(Stored data entries)
+++++

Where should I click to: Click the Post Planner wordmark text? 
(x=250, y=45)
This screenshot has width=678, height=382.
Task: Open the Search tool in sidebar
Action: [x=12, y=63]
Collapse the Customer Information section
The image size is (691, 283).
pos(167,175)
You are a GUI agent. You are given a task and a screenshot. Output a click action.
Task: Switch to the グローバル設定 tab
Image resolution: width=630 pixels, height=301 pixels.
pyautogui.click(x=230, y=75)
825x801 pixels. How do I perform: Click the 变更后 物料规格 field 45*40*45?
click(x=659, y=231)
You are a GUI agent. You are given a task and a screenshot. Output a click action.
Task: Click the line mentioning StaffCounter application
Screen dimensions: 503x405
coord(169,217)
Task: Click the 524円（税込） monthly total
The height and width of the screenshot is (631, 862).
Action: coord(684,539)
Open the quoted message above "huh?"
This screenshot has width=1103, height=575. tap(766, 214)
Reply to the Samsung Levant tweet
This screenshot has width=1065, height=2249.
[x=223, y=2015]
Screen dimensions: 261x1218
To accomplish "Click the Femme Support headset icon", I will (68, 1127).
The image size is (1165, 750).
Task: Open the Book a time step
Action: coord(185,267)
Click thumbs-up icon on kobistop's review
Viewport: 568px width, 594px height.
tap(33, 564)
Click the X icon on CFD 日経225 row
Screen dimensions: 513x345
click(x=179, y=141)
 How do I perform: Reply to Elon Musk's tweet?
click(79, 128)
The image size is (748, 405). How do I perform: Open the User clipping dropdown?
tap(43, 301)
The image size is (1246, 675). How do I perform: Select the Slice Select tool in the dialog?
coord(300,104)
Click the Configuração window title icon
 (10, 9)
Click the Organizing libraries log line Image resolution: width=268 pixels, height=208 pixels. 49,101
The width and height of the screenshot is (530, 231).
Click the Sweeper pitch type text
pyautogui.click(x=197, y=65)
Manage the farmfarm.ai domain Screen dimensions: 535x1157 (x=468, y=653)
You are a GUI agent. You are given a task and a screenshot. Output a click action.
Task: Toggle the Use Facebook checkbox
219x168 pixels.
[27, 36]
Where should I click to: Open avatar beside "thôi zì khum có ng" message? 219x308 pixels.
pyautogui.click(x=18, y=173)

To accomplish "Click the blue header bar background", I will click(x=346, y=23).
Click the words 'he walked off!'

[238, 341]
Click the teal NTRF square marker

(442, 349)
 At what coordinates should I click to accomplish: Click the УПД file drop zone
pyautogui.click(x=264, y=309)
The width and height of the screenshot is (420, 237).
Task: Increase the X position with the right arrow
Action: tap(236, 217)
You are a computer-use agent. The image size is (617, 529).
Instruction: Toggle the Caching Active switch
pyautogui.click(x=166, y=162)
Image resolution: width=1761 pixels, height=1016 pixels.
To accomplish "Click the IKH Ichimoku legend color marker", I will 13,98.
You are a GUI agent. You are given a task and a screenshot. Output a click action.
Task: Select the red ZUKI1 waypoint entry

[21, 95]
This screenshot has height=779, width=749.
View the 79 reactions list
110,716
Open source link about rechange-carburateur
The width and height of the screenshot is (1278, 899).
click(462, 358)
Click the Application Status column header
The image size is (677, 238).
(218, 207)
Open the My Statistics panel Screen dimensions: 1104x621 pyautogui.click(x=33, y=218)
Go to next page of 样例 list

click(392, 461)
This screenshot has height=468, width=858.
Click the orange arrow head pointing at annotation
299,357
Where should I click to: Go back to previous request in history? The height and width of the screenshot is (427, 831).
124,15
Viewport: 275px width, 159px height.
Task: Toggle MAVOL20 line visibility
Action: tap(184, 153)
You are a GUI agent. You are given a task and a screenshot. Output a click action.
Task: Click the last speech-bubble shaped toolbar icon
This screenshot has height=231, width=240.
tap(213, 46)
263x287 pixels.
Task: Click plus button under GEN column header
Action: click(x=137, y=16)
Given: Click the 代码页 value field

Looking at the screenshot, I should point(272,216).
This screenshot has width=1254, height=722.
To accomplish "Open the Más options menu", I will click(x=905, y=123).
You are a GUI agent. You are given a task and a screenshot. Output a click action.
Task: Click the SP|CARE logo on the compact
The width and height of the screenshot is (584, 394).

+++++

Once the line that contains "Task: Select the red ZUKI1 waypoint entry" is found, please give it again exactly, along with each line that comes after it, through the last line of the entries.

> [Finished task]:
Task: Select the red ZUKI1 waypoint entry

[21, 95]
This screenshot has height=779, width=749.
View the 79 reactions list
110,716
Open source link about rechange-carburateur
The width and height of the screenshot is (1278, 899).
click(462, 358)
Click the Application Status column header
The image size is (677, 238).
(218, 207)
Open the My Statistics panel Screen dimensions: 1104x621 pyautogui.click(x=33, y=218)
Go to next page of 样例 list

click(392, 461)
This screenshot has height=468, width=858.
Click the orange arrow head pointing at annotation
299,357
Where should I click to: Go back to previous request in history? The height and width of the screenshot is (427, 831).
124,15
Viewport: 275px width, 159px height.
Task: Toggle MAVOL20 line visibility
Action: tap(184, 153)
You are a GUI agent. You are given a task and a screenshot. Output a click action.
Task: Click the last speech-bubble shaped toolbar icon
This screenshot has height=231, width=240.
tap(213, 46)
263x287 pixels.
Task: Click plus button under GEN column header
Action: click(x=137, y=16)
Given: Click the 代码页 value field

Looking at the screenshot, I should point(272,216).
This screenshot has width=1254, height=722.
To accomplish "Open the Más options menu", I will click(x=905, y=123).
You are a GUI agent. You are given a task and a screenshot. Output a click action.
Task: Click the SP|CARE logo on the compact
The width and height of the screenshot is (584, 394).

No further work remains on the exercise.